Nouvelle période, nouveau challenge, nouvelle auteure. Mesdames, Messieurs, voici Claire Jehanno et sa Jurée, un grand premier roman qui nous plonge dans les coulisses d’un procès d’assises.


« La mort est une traîtresse au parfum d’absence. »

La narratrice est une jeune prof. Convoquée pour être jurée dans un procès d’assises, elle se rend compte de l’opportunité que cette expérience représente pour elle. Voir, comprendre, être plongée dans la Justice. Il s’agit de décider de la culpabilité de Frédérique et Lucile, accusés d’avoir tué la grand-tante du jeune homme, avec préméditation. Depuis trois ans incarcérés en préventive, ils sont usés, fatigués. Ne revoient pas la meilleure image d’eux. Mais très rapidement, sans vraiment savoir pourquoi ni comment, Anna va se sentir proche de Lucile, en même temps qu’elle va ressentir un malaise lié à son histoire personnelle. En effet, lorsqu’elle était enfant, Aurore, la cousine d’Anna et de sa sœur Maxine a été enlevée et les enquêtes, instructions et pistes n’ont mené à rien. Vingt ans plus tard, on ignore toujours ce qu’il est arrivé à la petite fille.

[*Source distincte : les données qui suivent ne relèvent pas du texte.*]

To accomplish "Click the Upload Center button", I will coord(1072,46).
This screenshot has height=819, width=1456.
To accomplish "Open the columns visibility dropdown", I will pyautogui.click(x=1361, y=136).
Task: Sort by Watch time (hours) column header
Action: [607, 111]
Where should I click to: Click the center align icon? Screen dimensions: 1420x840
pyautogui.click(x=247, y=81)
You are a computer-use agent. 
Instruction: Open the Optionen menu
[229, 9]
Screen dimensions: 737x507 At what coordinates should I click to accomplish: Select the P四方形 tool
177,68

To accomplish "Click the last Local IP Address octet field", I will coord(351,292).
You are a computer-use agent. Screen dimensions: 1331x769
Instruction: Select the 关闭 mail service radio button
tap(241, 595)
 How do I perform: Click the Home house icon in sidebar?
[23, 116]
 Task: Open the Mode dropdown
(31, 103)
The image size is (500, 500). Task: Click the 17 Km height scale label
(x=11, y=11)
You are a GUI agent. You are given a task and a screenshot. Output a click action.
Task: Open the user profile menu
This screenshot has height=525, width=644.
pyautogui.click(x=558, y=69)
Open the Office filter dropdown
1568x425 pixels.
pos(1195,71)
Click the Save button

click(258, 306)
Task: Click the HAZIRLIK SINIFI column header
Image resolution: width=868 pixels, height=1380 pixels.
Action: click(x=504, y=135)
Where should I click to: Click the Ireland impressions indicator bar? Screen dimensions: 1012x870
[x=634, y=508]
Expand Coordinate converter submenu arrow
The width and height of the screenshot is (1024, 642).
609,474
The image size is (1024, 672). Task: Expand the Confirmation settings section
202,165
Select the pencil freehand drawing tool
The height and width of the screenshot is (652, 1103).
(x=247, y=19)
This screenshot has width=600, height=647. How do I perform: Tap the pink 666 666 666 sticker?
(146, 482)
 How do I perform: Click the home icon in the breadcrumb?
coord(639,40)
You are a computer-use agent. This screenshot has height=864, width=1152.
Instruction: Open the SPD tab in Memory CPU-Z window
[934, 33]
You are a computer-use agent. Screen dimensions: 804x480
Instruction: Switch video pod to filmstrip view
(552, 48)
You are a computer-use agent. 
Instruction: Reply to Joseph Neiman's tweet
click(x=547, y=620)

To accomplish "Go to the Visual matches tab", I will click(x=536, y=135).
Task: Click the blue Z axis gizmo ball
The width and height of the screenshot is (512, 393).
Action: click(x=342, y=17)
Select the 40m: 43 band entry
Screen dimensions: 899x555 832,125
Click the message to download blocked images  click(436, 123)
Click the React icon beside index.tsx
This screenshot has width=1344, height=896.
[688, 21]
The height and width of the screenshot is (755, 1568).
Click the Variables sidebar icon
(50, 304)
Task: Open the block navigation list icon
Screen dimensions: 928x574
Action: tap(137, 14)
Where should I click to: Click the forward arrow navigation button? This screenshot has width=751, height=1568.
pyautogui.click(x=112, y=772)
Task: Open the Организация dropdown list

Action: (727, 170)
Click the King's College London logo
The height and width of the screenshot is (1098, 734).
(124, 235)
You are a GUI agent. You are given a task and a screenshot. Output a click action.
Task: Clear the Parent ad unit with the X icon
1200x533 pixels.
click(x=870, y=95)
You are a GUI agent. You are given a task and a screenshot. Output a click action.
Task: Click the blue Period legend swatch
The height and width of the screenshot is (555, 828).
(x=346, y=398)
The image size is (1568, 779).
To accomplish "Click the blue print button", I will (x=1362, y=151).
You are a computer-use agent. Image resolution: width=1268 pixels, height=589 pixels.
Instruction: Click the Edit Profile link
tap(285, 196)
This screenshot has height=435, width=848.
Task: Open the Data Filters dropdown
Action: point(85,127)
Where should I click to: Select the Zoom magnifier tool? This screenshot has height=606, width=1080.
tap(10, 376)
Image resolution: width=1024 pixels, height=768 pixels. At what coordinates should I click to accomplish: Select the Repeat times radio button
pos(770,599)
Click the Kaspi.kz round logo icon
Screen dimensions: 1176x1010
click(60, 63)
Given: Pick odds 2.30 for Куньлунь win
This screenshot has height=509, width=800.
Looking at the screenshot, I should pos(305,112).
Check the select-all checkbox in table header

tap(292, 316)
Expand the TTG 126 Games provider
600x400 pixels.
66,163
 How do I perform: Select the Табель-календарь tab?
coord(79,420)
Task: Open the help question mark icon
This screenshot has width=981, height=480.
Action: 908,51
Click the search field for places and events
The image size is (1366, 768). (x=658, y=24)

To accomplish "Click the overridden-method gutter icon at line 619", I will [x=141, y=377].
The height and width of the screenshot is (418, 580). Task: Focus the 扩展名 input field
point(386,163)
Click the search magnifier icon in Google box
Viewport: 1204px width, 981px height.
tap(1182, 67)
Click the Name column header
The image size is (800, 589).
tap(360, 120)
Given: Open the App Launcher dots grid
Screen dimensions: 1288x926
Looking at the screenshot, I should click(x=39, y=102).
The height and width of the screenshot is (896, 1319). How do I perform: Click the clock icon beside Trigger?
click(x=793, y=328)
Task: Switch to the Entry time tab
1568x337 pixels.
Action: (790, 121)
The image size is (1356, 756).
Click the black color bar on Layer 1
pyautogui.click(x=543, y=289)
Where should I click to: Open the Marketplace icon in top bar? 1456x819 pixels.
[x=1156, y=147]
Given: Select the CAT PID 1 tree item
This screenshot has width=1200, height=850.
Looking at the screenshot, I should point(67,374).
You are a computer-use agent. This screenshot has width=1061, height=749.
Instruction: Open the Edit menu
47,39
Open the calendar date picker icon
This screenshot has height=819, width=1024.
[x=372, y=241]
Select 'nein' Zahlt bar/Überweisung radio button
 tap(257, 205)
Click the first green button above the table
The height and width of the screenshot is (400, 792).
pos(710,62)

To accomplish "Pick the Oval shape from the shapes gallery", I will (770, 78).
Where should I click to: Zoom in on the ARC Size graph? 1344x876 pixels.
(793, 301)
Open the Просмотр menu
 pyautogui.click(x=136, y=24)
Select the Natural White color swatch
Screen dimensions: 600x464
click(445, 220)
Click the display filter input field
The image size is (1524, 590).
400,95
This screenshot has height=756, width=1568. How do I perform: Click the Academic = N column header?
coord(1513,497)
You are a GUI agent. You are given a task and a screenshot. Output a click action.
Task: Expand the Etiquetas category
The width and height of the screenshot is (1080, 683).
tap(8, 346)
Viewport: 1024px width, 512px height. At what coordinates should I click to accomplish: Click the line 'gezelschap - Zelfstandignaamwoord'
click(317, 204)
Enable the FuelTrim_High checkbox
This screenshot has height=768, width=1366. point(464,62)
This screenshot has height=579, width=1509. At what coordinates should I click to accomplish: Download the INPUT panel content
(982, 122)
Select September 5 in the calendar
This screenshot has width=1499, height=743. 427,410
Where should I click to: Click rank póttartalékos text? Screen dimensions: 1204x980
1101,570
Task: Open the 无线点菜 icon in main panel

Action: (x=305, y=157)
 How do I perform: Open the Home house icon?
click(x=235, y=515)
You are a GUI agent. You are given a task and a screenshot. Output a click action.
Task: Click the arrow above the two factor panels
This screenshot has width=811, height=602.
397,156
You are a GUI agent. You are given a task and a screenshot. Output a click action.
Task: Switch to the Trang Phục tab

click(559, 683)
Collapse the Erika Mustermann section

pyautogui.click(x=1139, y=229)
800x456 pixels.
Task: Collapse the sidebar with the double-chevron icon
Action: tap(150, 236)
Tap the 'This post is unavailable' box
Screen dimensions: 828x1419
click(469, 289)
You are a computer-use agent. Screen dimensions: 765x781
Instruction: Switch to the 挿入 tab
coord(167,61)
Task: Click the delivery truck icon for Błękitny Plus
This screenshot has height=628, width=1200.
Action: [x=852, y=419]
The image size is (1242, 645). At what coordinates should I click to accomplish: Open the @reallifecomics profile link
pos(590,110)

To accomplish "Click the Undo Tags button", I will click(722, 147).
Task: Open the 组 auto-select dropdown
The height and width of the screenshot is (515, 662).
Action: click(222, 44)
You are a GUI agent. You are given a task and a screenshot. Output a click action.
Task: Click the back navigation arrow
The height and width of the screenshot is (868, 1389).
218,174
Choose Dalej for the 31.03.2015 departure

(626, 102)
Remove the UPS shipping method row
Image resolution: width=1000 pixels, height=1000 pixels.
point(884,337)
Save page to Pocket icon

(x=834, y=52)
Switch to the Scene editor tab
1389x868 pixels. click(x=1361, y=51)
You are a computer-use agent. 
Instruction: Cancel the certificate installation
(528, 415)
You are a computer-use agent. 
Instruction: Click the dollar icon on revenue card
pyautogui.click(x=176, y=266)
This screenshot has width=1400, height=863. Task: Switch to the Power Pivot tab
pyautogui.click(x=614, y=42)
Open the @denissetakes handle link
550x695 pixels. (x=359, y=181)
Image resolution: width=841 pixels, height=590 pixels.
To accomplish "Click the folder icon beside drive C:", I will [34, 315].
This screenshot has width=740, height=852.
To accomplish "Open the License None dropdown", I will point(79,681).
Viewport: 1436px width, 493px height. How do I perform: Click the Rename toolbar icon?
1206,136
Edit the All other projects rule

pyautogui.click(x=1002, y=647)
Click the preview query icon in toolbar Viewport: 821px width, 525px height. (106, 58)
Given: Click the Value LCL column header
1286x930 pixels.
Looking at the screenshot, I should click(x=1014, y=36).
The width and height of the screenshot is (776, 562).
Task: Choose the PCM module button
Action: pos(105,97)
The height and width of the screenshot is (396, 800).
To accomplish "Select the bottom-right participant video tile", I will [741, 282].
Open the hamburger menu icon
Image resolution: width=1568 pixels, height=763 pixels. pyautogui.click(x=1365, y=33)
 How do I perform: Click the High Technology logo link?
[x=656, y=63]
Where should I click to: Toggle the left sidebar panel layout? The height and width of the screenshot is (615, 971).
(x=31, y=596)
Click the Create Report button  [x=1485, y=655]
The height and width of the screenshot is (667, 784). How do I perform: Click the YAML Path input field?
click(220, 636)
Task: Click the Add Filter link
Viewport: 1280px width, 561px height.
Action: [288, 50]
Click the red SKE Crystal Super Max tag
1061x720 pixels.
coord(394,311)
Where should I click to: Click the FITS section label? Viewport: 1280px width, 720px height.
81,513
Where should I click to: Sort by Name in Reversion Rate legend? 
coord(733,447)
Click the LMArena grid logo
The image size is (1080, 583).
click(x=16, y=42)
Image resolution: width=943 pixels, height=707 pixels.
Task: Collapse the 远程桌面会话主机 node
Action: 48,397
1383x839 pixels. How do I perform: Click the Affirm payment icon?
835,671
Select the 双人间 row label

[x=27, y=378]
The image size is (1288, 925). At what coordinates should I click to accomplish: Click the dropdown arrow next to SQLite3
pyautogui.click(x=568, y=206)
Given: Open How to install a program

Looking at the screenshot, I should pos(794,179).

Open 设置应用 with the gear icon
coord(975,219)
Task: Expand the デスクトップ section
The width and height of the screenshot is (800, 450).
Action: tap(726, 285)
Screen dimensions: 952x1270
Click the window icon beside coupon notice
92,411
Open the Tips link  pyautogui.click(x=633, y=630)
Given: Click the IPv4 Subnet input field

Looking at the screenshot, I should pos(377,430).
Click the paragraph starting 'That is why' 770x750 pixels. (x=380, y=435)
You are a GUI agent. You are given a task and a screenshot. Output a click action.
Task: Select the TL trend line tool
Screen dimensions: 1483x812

« C'est le privilège des enfants. Ignorer la peine de ceux qui les élèvent. Ne leur accorder qu’une attention limitée.. »

Anna se rend tous les jours au tribunal, se lie avec certains jurés, se fige contre une autre, tout en se débattant avec ses idées, ses impressions, son intime conviction non seulement sur ce qu’elle est en train de juger mais également sur son passé, ce dont elle se souvient, croit se souvenir, ce qui lui revient et ce qui lui échappe encore.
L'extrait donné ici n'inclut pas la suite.